120 minutes of Asian representation is what you get from Crazy Rich Asians.
This post for Crazy Rich Asians contains spoilers.
Crazy Rich Asians (2018, directed by Jon M. Chu) has been a hot topic in Hollywood lately, as it’s the first American-studio movie to have an all Asian-American cast since The Joy Luck Club (1993).
Based on the book of the same name by Singaporean author Kevin Kwan, Crazy Rich Asians follows the story of NYU economics professor Rachel Chu (Constance Wu) who is invited by her boyfriend Nick Young (Henry Golding) to attend his friend’s wedding in Singapore. Unbeknownst to Rachel, Nick comes from a wealthy family, where he is the heir to a billion dollar real estate business.
Having watched Crazy Rich Asians last night, what makes me so happy about it is how the Asian-Chinese culture is depicted in the movie. Watching a movie where the entire cast is Asian or half-Asian is already so satisfying, but being able to see Singaporean/Asian food dishes being stunningly included into the movie is just a bonus; and this is all thanks to the director Chu.
At some point while watching Crazy Rich Asians, I felt like I could be watching an Asian version of Fifty Shades of Grey—but of course, without the BDSM sex. The plot of the movie is simple; it’s a love story between Rachel and Nick, and what Rachel is struggling with in the movie, is the acceptance of his family—specifically his mother Eleanor Young (Michelle Yeoh).

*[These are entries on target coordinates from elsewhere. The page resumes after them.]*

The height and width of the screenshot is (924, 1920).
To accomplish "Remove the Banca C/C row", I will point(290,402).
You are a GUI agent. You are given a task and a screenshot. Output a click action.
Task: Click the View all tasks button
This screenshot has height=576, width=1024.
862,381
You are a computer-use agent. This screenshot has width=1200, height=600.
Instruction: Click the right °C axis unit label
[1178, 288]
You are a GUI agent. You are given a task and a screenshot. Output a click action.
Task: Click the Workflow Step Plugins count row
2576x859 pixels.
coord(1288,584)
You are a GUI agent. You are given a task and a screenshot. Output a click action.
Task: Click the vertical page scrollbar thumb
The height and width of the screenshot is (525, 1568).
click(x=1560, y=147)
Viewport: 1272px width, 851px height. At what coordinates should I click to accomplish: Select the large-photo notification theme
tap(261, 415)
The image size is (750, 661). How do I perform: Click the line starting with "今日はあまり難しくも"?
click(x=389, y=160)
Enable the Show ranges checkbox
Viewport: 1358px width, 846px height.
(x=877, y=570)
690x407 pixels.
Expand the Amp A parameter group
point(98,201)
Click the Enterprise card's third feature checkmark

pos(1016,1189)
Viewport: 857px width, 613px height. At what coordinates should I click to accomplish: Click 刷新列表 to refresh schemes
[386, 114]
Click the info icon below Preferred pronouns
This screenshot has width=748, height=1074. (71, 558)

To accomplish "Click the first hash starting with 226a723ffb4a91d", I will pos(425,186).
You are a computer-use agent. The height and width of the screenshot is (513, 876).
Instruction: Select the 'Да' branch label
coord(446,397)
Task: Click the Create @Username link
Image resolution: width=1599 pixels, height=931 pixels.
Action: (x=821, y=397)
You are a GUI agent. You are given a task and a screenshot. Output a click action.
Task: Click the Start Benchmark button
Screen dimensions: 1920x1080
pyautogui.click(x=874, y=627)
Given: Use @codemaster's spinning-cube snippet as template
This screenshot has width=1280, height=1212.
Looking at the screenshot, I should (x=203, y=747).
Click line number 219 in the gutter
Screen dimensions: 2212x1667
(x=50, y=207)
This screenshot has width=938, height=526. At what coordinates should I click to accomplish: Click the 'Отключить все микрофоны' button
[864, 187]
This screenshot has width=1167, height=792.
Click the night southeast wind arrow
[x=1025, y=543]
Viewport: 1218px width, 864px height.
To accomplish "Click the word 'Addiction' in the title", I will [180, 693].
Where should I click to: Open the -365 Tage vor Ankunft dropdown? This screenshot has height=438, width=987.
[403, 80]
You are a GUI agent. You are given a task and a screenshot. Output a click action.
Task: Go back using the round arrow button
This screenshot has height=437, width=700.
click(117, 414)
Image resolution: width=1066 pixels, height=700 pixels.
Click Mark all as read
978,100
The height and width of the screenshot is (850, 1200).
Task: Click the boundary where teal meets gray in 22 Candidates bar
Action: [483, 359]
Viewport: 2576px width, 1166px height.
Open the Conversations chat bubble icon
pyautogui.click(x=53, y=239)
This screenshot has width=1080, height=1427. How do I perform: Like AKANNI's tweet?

Wu does a great job with her character Rachel. It was obvious that by the end of the movie, she would rather sacrifice her own love for Nick than to be the cause of ruining his relationship with his family. Throughout the movie, I felt that Wu was leading the movie, as newcomer Golding played a character that came across as one-dimensional. All that we learnt about Nick in the movie is that he’s crazy rich and he loves his family; apart from that, there isn’t any other in-depth character background information that is given to audiences. But thankfully, Golding’s charisma is what keeps him likeable in the movie.
The scene stealers for me in this movie were Goh Peik Lin (Awkwafina) and Astrid Leong (Gemma Chan). I felt that Awkwafina did the most of what she could in the screen time that she was given. Her comedic timing and body language was perfect; she had the funniest lines; and she had the most ridiculous outfits.
Chan’s performance as Astrid gave off this elegance and glamour. The way she spoke and walked felt like she’s embodying one of those iconic actresses from the Golden Age of Hollywood. In the movie, Astrid is said to have graduated from University of Oxford; this casting choice couldn’t be any better because Chan did graduate from University of Oxford with a law degree.
One of the things that was confusing about this movie was the overwhelming number of characters. The movie tried to introduce each supporting character through some sort of voiceover and intercut scene; but having not read the book and going into the movie with only the knowledge that this is a rom-com, I was confused as to how certain characters are actually related to Nick and his family.
The soundtrack of Crazy Rich Asians featured a whole lot of Mandarin songs. At first I was quite okay with it, but at a certain point during one of the final scenes in the aircraft where Nick proposes to Rachel for the second time, a Mandarin version of Coldplay’s Yellow was playing in the background. I personally disliked it because it felt out of place when the characters were talking with their American/British accent, but this could also be due to the fact that I’m only used to hearing Mandarin songs in Chinese movies. Director Chu did beautifully explain his choice for Yellow here; but I’m sorry the song choice just felt weird for me 😕.
That being said, Crazy Rich Asians is still a must-watch for anyone of any ethnicity and background because what you can take away from this movie is more than just the genre of rom-com, it’s also the portrayal of an Asian family and their Asian culture.
Sidenotes on Crazy Rich Asians:
- This is the first time I’ve ever heard the word “ang moh” (meaning white people) being used in a Hollywood movie; I certainly hope it’s not the last.
- When Harry Shum Jr. appeared in the post-credits scene, the entire theatre screamed.
- The pivotal mahjong scene was great, I understood its context even though I don’t play mahjong.
- Yay to a Crazy Rich Asians sequel!
- I will start watching AMC/Channel 4’s Humans right about now because of Gemma Chan.